April 18, 2008 Communique

Ritter visits campus, shares idea for building education

Colorado Gov. Bill Ritter revealed both a global viewpoint and personal insight into education during a broad-ranging discussion with community business and education leaders on campus Thursday.

In a meeting at the Lodge that included UCCS, Pikes Peak Community College and local Chamber of Commerce representatives, Ritter cited statistics that the U.S. is falling behind other countries in the number of college graduates and pledged to “cut in half” the drop-out rate among Coloradoans who fail to complete high school.

“Today Colorado, ranks 49th in the nation in higher-education funding,” Ritter said. “While we currently have a very educated state, one out of every five high school freshmen will drop out. We must invest more in higher education for our children to be competitive in a global economy.”

But Ritter moved beyond statistics. As one of 12 children, he said he was privileged to have attended high-quality, reasonably priced public universities while recognizing that not everyone wants to go to college. Ritter holds a bachelor’s degree from Colorado State University and a law degree from CU.

“I have one brother who is a diesel mechanic,” Ritter said. “We need good diesel mechanics. I have another brother who took a long time to complete his degree at Metro State while he worked. There’s no exact formula for everyone to follow.”
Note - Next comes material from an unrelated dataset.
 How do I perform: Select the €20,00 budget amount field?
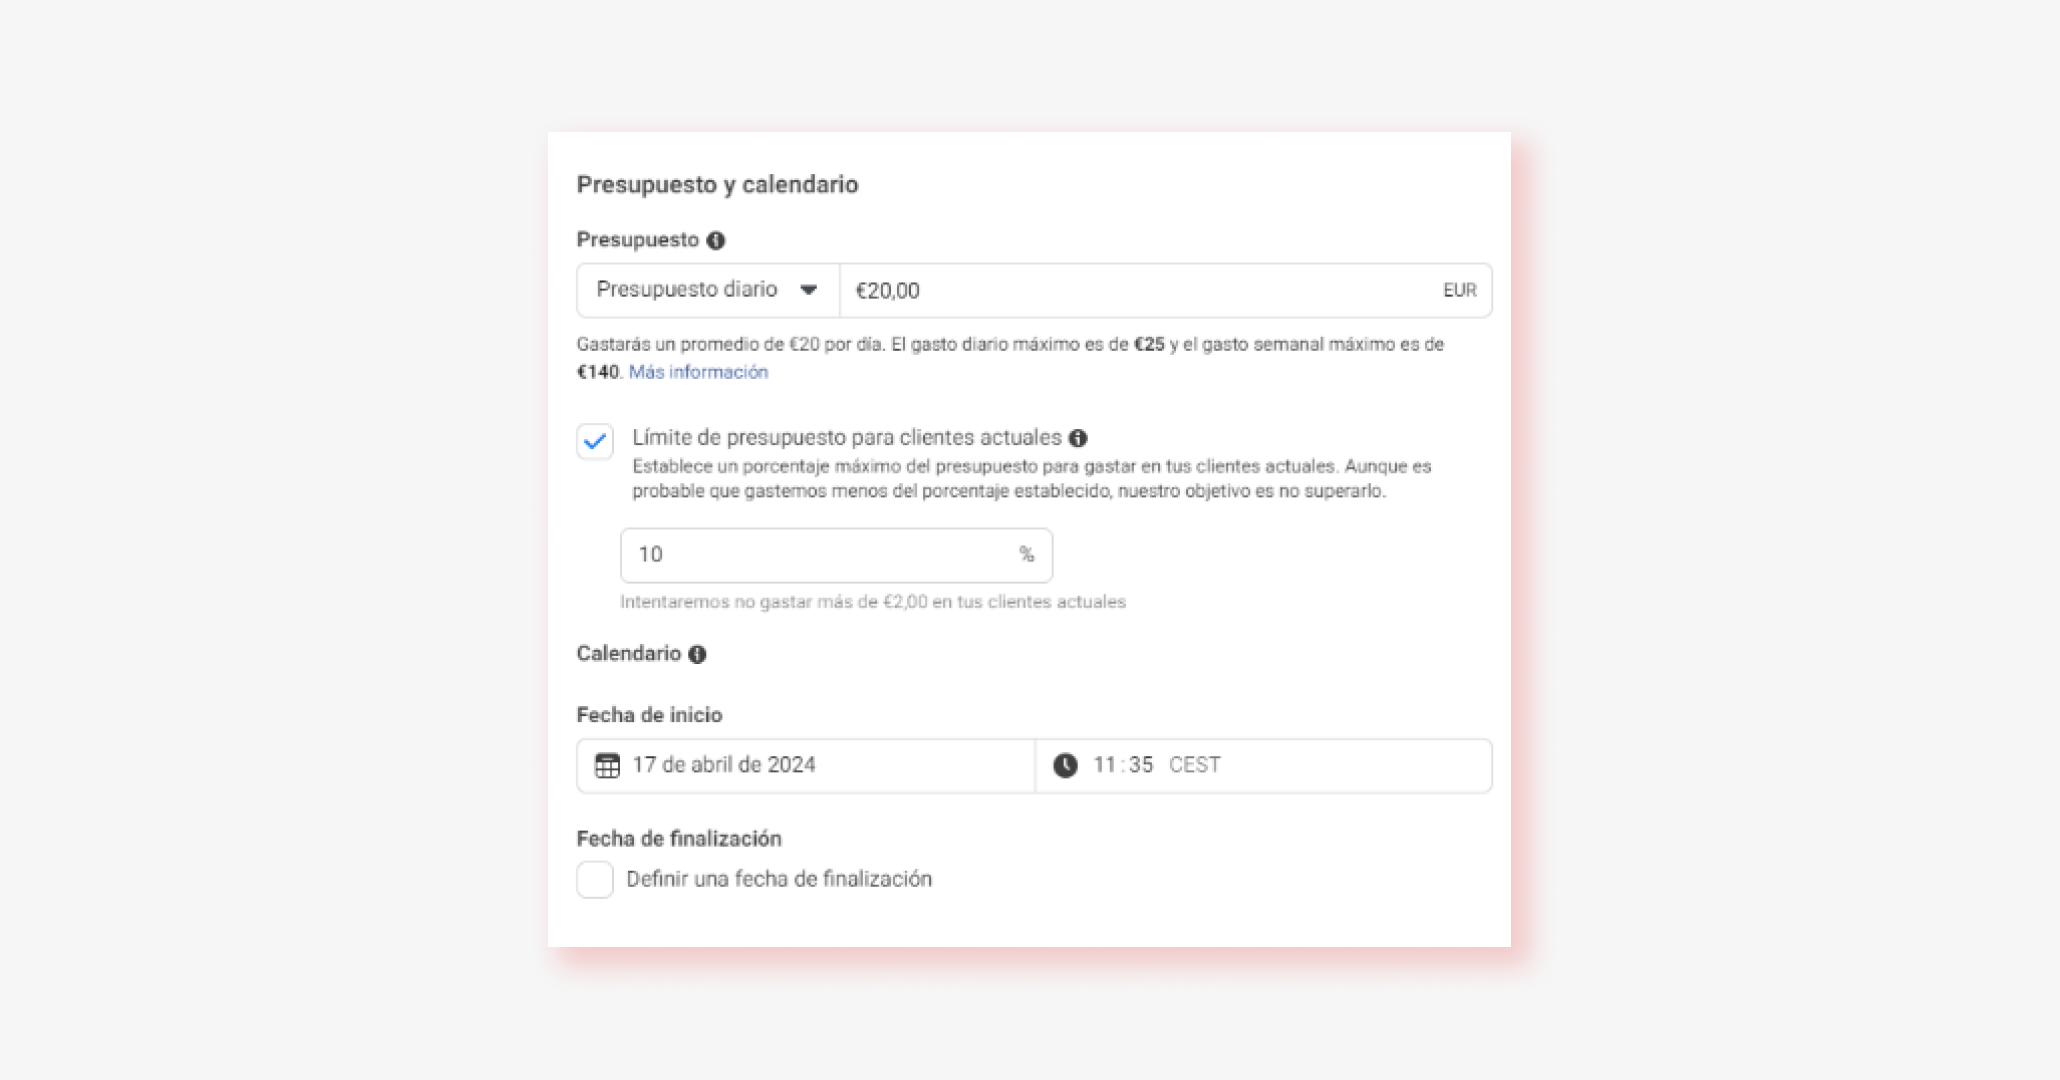tap(1100, 290)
Ritter cited many of the proposals developed by a P-20 task force as positive for Colorado’s future. Those recommendations range from full-day kindergarten classes to more high school counselors. He also shared a recent visit to a California high-tech firm where 70 percent of engineers were foreign-born and asked for ideas to encourage youth to pursue careers in science and math.

Carole Schoffstall, dean, Beth-El College of Nursing, and Jackie Berning, associate professor and chair, Department of Biology, emphasized the need for high-quality facilities and the role that faculty play in helping students achieve their potential.

The chord was emphasized by Rosaura Padilla and her brother, Roberto, UCCS students from Manzanola. Rosaura Padilla told Ritter than mentorship and funding are needed to get kids excited about education, particularly in the health sciences fields.

Governor Bill Ritter explains his administration's education initiatives
during a Thursday meeting of community and education leaders at the Lodge.